Since LiveView is a process and the mount/2 callback is the code ran when the LiveView process starts up, you’ll want to subscribe to the same topic where your message {:data, data} is being broadcast.
LiveView runs the mount/2 twice, the second time when the web socket is connected. This means it’s a good idea to subscribe only when connected to the socket. You’ll see a lot of LiveView mount/2 code like this:
def mount(_session, socket) do
if connected?(socket), do: SomePubSubSystem.subscribe("some_topic")
get_data(nil)
{:ok, assign(socket, data: [])}
end
send(self(), ...) will send the message to the iex process you’re using not necessarily the LiveView process where your handle_info callback is. Try using Process.info(self(), :messages) after you use the send command. It should show your message is in the iex mailbox.

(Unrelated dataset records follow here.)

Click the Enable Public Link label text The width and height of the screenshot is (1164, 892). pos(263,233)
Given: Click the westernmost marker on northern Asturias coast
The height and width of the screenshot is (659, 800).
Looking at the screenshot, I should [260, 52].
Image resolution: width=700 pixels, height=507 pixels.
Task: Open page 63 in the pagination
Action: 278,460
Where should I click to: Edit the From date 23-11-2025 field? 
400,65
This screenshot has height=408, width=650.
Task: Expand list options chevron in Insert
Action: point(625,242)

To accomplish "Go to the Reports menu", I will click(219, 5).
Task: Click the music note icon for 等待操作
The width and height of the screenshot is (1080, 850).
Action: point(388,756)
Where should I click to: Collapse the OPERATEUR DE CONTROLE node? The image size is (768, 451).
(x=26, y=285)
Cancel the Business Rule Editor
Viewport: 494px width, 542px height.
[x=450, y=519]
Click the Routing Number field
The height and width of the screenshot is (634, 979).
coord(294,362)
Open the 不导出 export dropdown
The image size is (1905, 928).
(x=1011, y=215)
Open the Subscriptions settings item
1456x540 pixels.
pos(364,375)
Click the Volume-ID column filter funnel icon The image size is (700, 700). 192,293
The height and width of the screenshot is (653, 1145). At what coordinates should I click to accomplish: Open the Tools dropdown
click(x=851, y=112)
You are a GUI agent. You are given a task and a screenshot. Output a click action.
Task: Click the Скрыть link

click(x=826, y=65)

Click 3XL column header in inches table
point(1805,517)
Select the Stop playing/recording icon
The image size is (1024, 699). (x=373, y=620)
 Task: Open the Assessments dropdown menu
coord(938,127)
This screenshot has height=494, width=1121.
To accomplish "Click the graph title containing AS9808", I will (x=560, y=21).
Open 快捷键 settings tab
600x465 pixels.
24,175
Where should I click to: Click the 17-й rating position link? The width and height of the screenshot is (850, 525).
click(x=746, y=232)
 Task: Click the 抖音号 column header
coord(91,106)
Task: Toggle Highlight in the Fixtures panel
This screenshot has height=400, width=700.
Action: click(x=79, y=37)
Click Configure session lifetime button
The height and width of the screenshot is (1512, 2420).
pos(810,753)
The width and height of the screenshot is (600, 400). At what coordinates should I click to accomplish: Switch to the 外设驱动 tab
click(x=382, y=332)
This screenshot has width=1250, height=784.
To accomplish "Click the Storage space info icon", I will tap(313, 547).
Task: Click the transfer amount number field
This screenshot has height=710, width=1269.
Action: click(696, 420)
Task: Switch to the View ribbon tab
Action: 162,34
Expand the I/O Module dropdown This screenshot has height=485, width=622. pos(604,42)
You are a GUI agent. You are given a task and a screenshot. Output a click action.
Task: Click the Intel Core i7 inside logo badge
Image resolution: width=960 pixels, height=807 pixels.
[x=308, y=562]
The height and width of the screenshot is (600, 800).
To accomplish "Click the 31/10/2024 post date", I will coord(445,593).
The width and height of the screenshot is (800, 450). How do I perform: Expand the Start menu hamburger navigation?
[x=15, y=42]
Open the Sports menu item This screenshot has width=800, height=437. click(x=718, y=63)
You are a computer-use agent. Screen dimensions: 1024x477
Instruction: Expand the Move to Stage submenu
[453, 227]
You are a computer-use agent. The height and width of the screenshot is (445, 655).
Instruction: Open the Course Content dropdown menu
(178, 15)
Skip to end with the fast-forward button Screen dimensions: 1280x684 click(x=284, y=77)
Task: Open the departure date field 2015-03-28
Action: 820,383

It’s worth reading through the Phoenix PubSub docs if that’s what you’re using.
Put the send(self()…) In the mount function and you’ll see it fire. There is no magical way for your iex terminal’s process to know you mean to send a message to the completely separate liveview process.
Ok, so I refactored my code to use PubSub. Now my problem is that the socket is never getting connected:
def mount(_session, socket) do
IO.puts "mount"
if connected?(socket) do
IO.puts "Subscribing to topic"
DummyWeb.Endpoint.subscribe("twitch")
end
{:ok, init_data(socket) }
end
For some reason the “mount” text is getting printed, but the “Subscribing to topic” isn’t. Am I missing something else ?
The server process renders the live view as the initial mount, and then the process exits. It doesn’t provide any benefit to subscribe at that point (it can’t do anything with the incoming message) and could potentially even cause errors if the web process is trying to handle a message that it doesn’t know about. So it’s a good idea to only subscribe when connected.
I’d have to investigate further—it’s just a hunch now. If self() returns the pId of the web process, and the pubsub dispatches a message while that process is still alive, then the Web process would receive a message it doesn’t know about.
I haven’t tested this yet, which is why it may actually be safe to do.